## Exercise
Would you update the lines running from the one that contains "Find the location" through the end of the items, inclusive, by replacing "particular" with "specific" and leaving everything else unchanged? Leave the pictures out of your answer.

---- Information provided

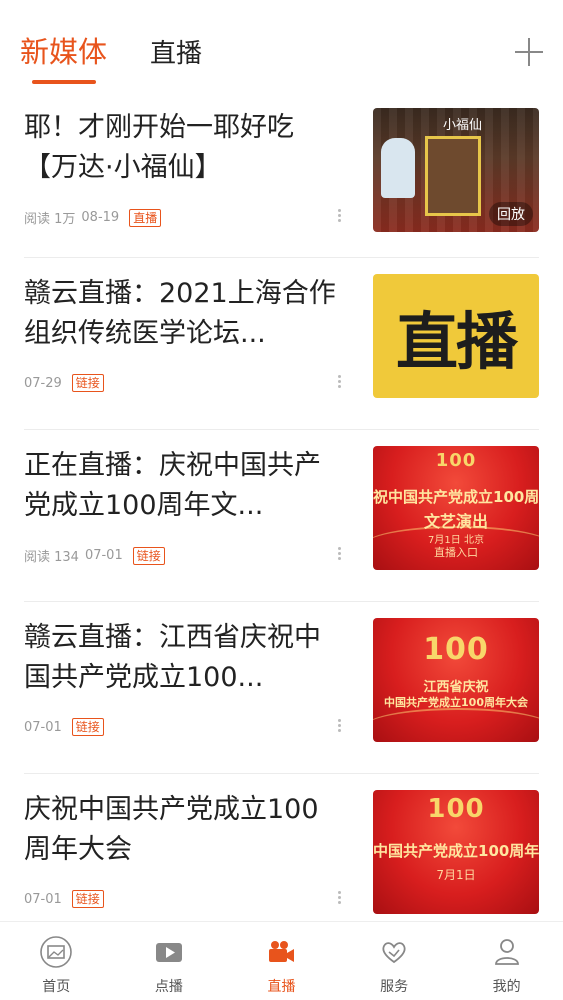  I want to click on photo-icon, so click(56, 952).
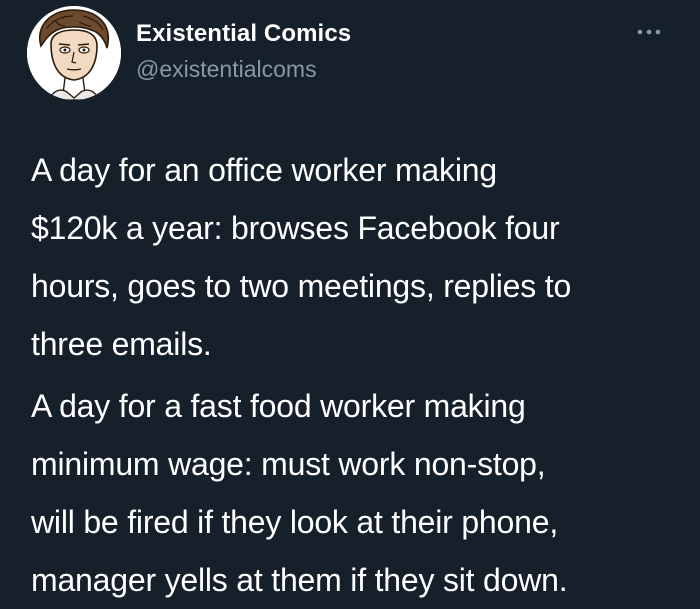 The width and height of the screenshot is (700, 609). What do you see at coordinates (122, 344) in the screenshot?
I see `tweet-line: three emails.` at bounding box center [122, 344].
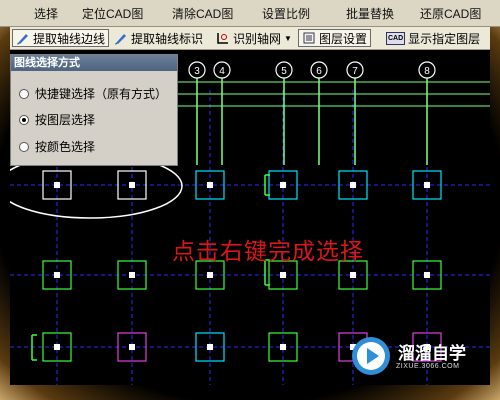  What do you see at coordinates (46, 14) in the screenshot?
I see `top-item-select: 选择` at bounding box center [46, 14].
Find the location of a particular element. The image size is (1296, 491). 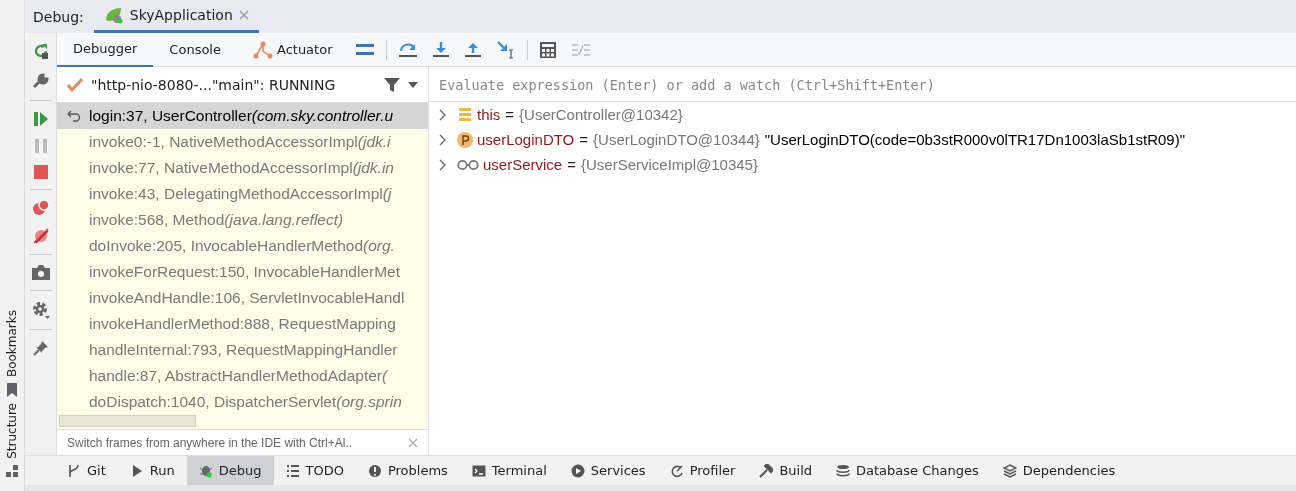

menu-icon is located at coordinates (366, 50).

--------

## Exercise output
Find the location of a specific element. The image size is (1296, 491). 

menu-icon is located at coordinates (366, 50).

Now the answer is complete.